#### Exercise
In the listing, rewrite the lines starting at "Given: Click the 入库管理 download icon" and ending at "Viewport: 1561px width, 823px height.", replacing "download" with "export" and leaving everything else unchanged.

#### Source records
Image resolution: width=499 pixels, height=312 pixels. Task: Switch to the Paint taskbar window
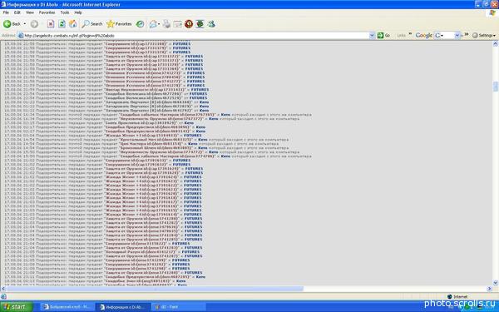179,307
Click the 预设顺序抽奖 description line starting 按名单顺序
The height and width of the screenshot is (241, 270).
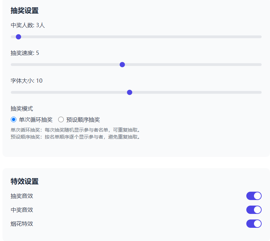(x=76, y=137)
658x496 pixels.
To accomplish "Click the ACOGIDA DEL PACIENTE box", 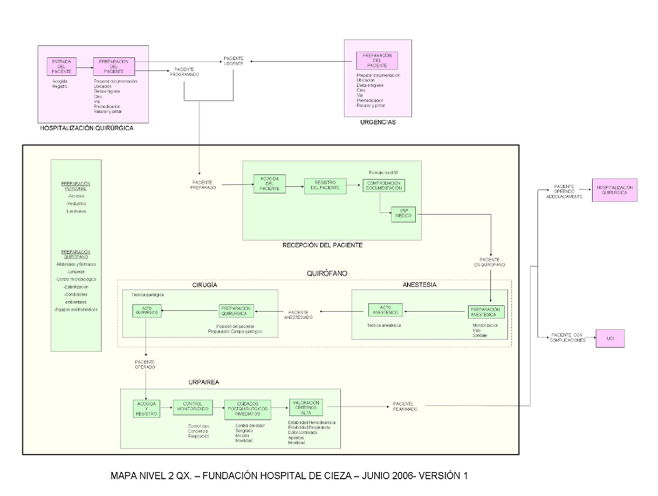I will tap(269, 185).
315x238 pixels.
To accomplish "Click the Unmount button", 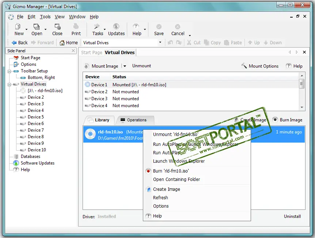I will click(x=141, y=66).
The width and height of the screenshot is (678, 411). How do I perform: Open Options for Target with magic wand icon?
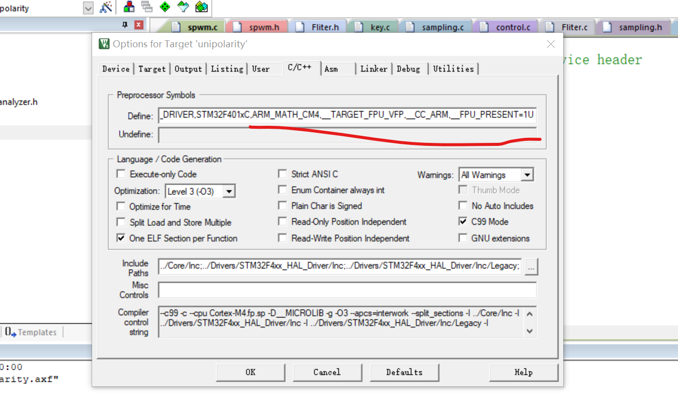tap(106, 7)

--

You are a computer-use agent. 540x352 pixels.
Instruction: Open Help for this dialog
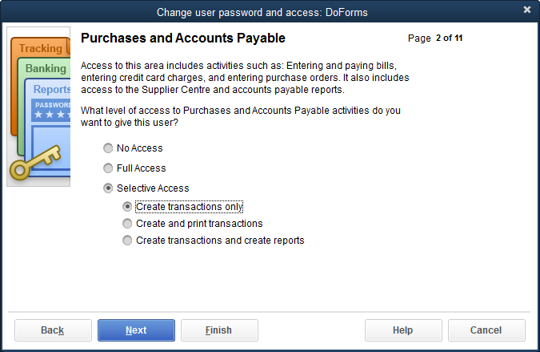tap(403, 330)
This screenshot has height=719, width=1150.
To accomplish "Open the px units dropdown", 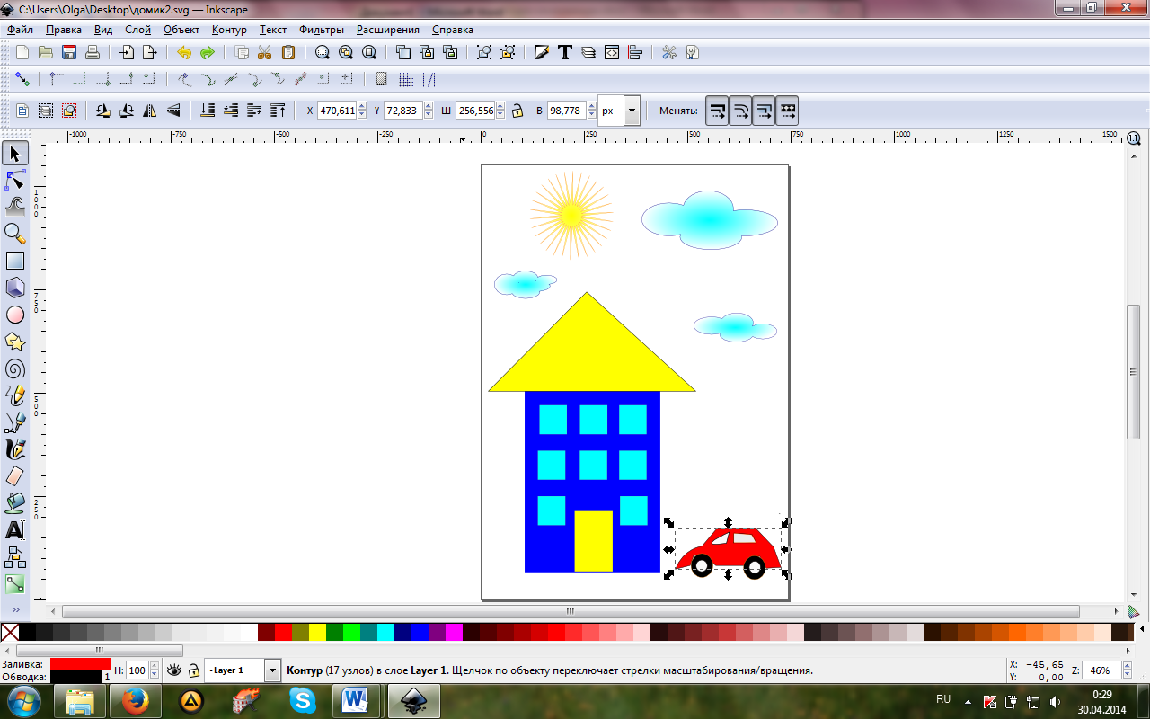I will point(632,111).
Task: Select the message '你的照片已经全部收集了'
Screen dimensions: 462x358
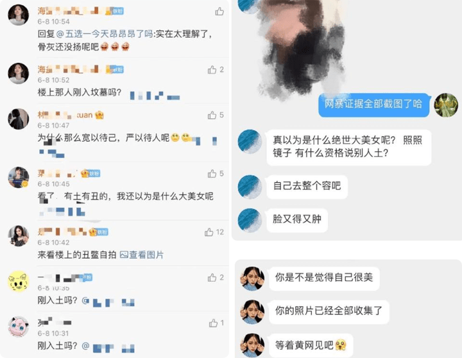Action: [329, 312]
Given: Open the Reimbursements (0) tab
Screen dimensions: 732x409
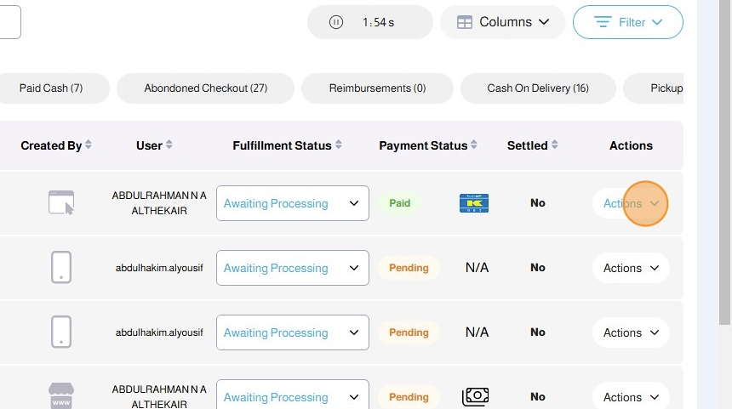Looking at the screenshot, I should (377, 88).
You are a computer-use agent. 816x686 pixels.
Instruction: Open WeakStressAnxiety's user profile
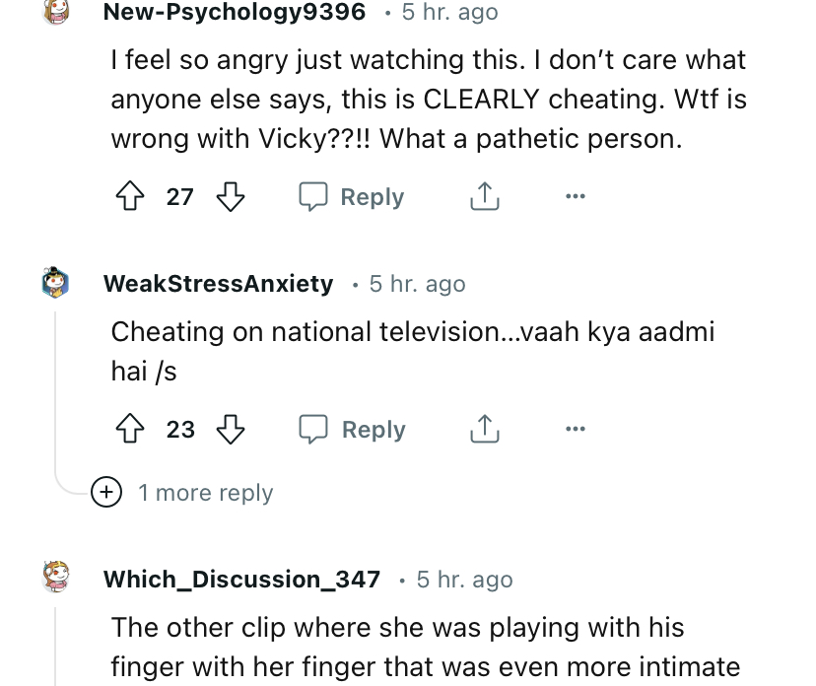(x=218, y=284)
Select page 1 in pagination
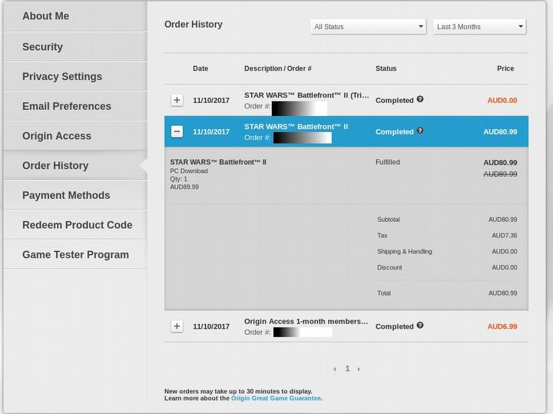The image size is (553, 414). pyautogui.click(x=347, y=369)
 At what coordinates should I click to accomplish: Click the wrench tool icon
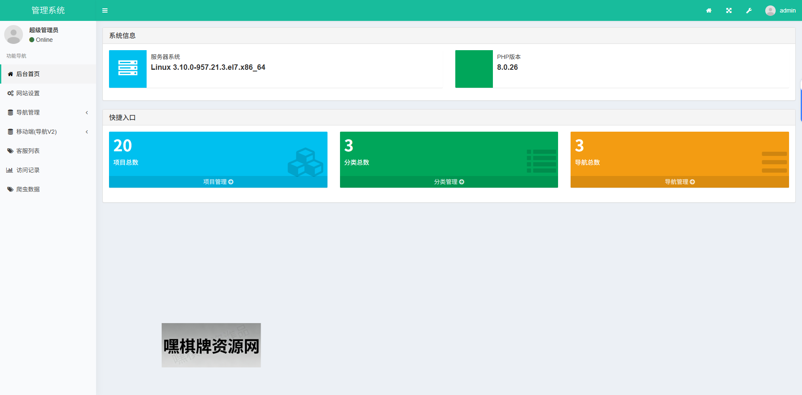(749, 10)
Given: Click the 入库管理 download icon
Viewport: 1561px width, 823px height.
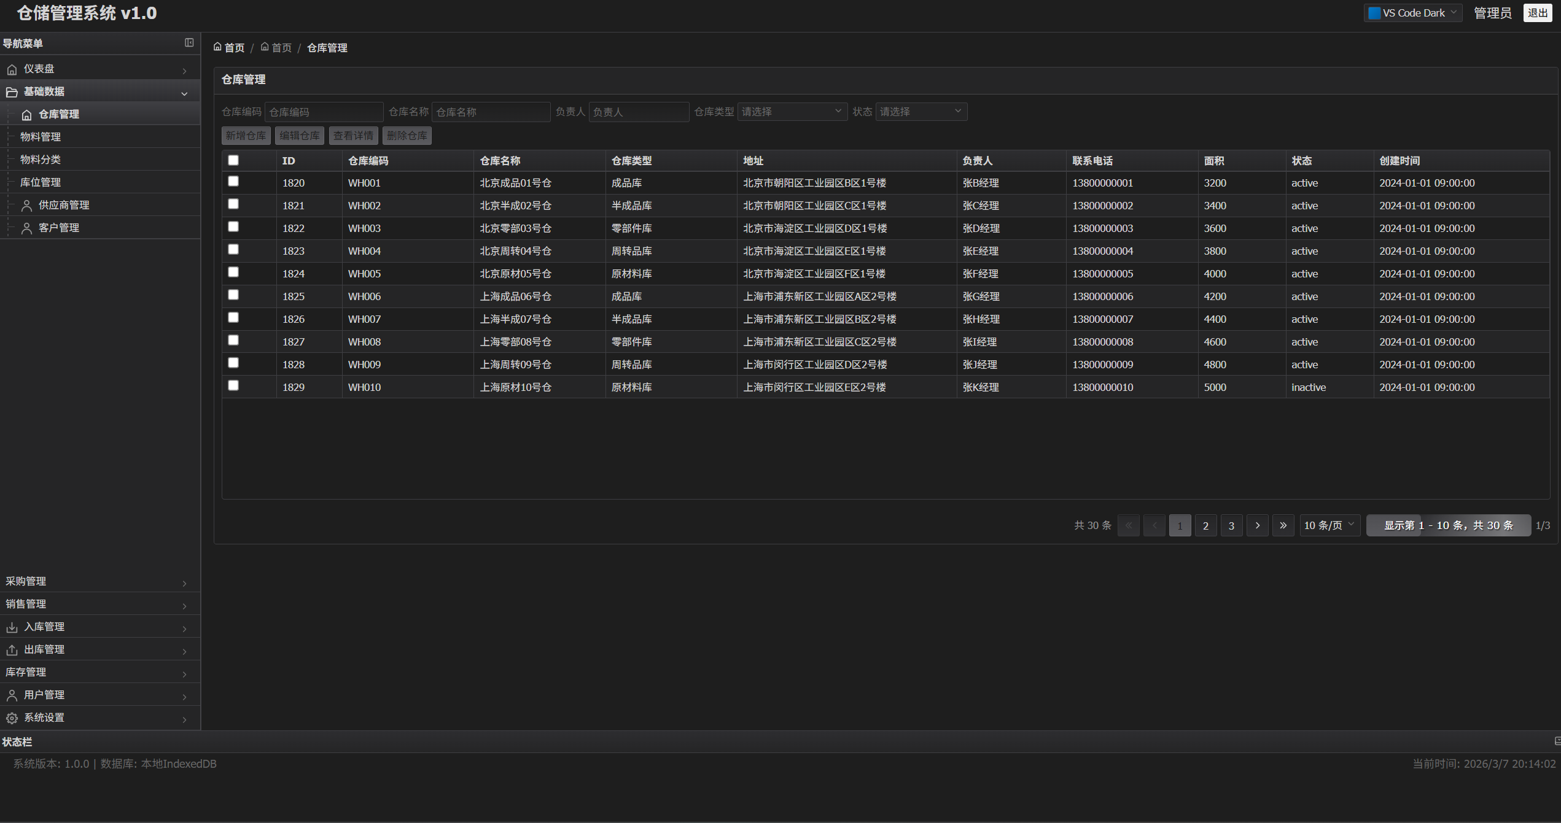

#### Reply
Given: Click the 入库管理 export icon
Viewport: 1561px width, 823px height.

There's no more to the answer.